Search code examples
f#deedle

Categorical data with Deedle


Suppose I have CSV data with a categorical variable in it, like

     Entry Color 
0 -> 1     Red   
1 -> 2     Blue  

I would like to translate the variable into a discriminated union. I have tried row.GetAs<Color>, this results in an InvalidCastException. If I use fromString/toString, I have to keep track of which variable is already cast/read from records and which is not/ read from csv data. Is there a better solution?


    #r "nuget: Deedle"
    
    open Deedle
    
    //https://stackoverflow.com/questions/21559497/create-discriminated-union-case-from-string
    module Util =
        open Microsoft.FSharp.Reflection
    
        let toString (x:'a) = 
            let (case, _ ) = FSharpValue.GetUnionFields(x, typeof<'a>)
            case.Name
    
        let fromString<'a> (s:string) =
            match FSharpType.GetUnionCases typeof<'a> |> Array.filter (fun case -> case.Name = s) with
            |[|case|] -> (FSharpValue.MakeUnion(case,[||]) :?> 'a)
            |_ -> failwith $"Unknown union case {s}"
    
    type Color =
        | Red
        | Blue
        | Green
        override this.ToString() =  Util.toString this
        static member fromString s = Util.fromString<Color> s
    
    
    let data = "Entry;Color\n1;Red\n2;Blue"
    
    //https://stackoverflow.com/questions/44344061/converting-a-string-to-a-stream/44344794
    let bytes = System.Text.Encoding.UTF8.GetBytes data
    let stream =  new MemoryStream( bytes )
    
    let df:Frame<int,string> = Frame.ReadCsv(
        stream = stream,
        separators = ";",
        hasHeaders = true
    )
    
    df.Print()
    
    //let col = df |> Frame.mapRowValues (fun row -> row.GetAs<Color>"Color") 
    //Invalid cast from 'System.String' to 'FSI_...+Color'.
    
    let col' = df |> Frame.mapRowValues (fun row -> Color.fromString (row.GetAs<string> "Color"))
    //works 
    
    df.ReplaceColumn("Color", col')
    
    df.SaveCsv(__SOURCE_DIRECTORY__ + "/df.csv",includeRowKeys=false)
    
    let df' = Frame.ReadCsv(__SOURCE_DIRECTORY__ + "/df.csv", schema="int,Color")
    
    df |> Frame.mapRowValues (fun row -> row.GetAs<Color> "Color") 
    //works
    
    df' |> Frame.mapRowValues (fun row -> row.GetAs<Color> "Color") 
    //breaks


Solution

  • Unfortunately, there is no way to tell Deedle to convert particular columns to a discriminated union when reading CSV data. (This would not really work with unions that have cases with arguments and Deedle also does not know what types are defined in your F# code.)

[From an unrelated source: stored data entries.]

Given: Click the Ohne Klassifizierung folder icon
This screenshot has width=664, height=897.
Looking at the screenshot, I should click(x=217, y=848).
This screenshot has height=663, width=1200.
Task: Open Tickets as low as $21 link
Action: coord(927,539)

    The best way is something along the lines of what you are currently doing - that is, read the CSV file with categorical values as string and then parse those manually and replace the column. I would probably do this by getting the specified series and using Series.mapValues to transform the data (as that is a bit more direct than using Frame.mapRowValues):

    let df = Frame.ReadCsv(stream = stream, separators = ";", hasHeaders = true)
    let newCol = df.Columns.["Color"].As<string>() |> Series.mapValues Color.fromString
    df.ReplaceColumn("Color", newCol)